4.3 Implications
Inflammation is a pathological stage of many diseases. Inflammation
manifests in a variety of disease forms, and the currently selected
therapeutic drugs are mainly non-steroidal anti-inflammatory drugs,
glucocorticoids and other drugs. However, the application of
anti-inflammatory effects of plant monomers is relatively limited. In
addition, animal experiments to study the anti-inflammatory effect of
monomers lack the results of effective clinical transformation, and
there is also a lack of corresponding preclinical data collection. This
article comprehensively utilizes the research on the treatment of
inflammation with icariin, conducts meta-analysis based on its outcome
index data to explore the curative effect, machine learning was then
used to mine for more effective doses and courses of Icariin and its
derivatives for the treatment of inflammation, and the types of
inflammatory diseases for which they have an efficacy advantage. The
results showed that icariin and its derivatives could improve TNF-α,
IL-1β, IL-6, IFN-γ, TGF-β1, IkB-α, NF-κB p65, NLRP3, PPARα, SOD, MDA,
BCL -2 and caspase-1 levels. And icariin and its derivatives have more
favorable effect of inhibiting inflammation in respiratory, urinary,
neurological and digestive diseases and at a dose of 27.52 mg/kg/day or
more and a course of treatment of 31.22 days or more.

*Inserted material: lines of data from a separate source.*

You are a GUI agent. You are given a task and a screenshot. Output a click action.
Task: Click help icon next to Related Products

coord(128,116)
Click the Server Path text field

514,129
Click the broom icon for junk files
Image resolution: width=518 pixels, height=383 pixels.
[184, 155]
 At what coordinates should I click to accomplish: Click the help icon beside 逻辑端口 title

Animal experiments have always been an integral part of basic medical
research, but laboratory animal research has always been subjected to
ethical tests(Meier & Stocker, 1989). With the increase in the number
of animal experiments and the expansion of the scale of a single
experiment, the ethical review of the use of animals in experiments has
become more stringent(Gruber & Hartung, 2004). How to efficiently
select appropriate experimental animal models, treatment regimens and
dosages of reagents, and make better use of animal experimental results,
has gradually become an important issue(Loeb, Hendee, Smith, &
Schwartz, 1989). Meta-analysis of animals can integrate published
experimental results, save experimental resources, and obtain
higher-level and more accurate preclinical evidence. At the same time,
machine learning can be used to screen out features that are more
important for drug treatment of diseases, so as to provide a reference
for the selection of sample features for more in-depth animal
experiments.
According to research, many drugs have shown good curative effects in
the laboratory for treating diseases, but their clinical transformation
rate is still low(van der Worp & Sandercock, 2012). Although there are
many common mechanisms discovered in the laboratory, there are still
differences in the organ structure between animals and humans, which
cannot be ignored. Therefore, it is necessary to use machine learning to
mine key features and select an appropriate animal model thereby
increasing the clinical translation rate.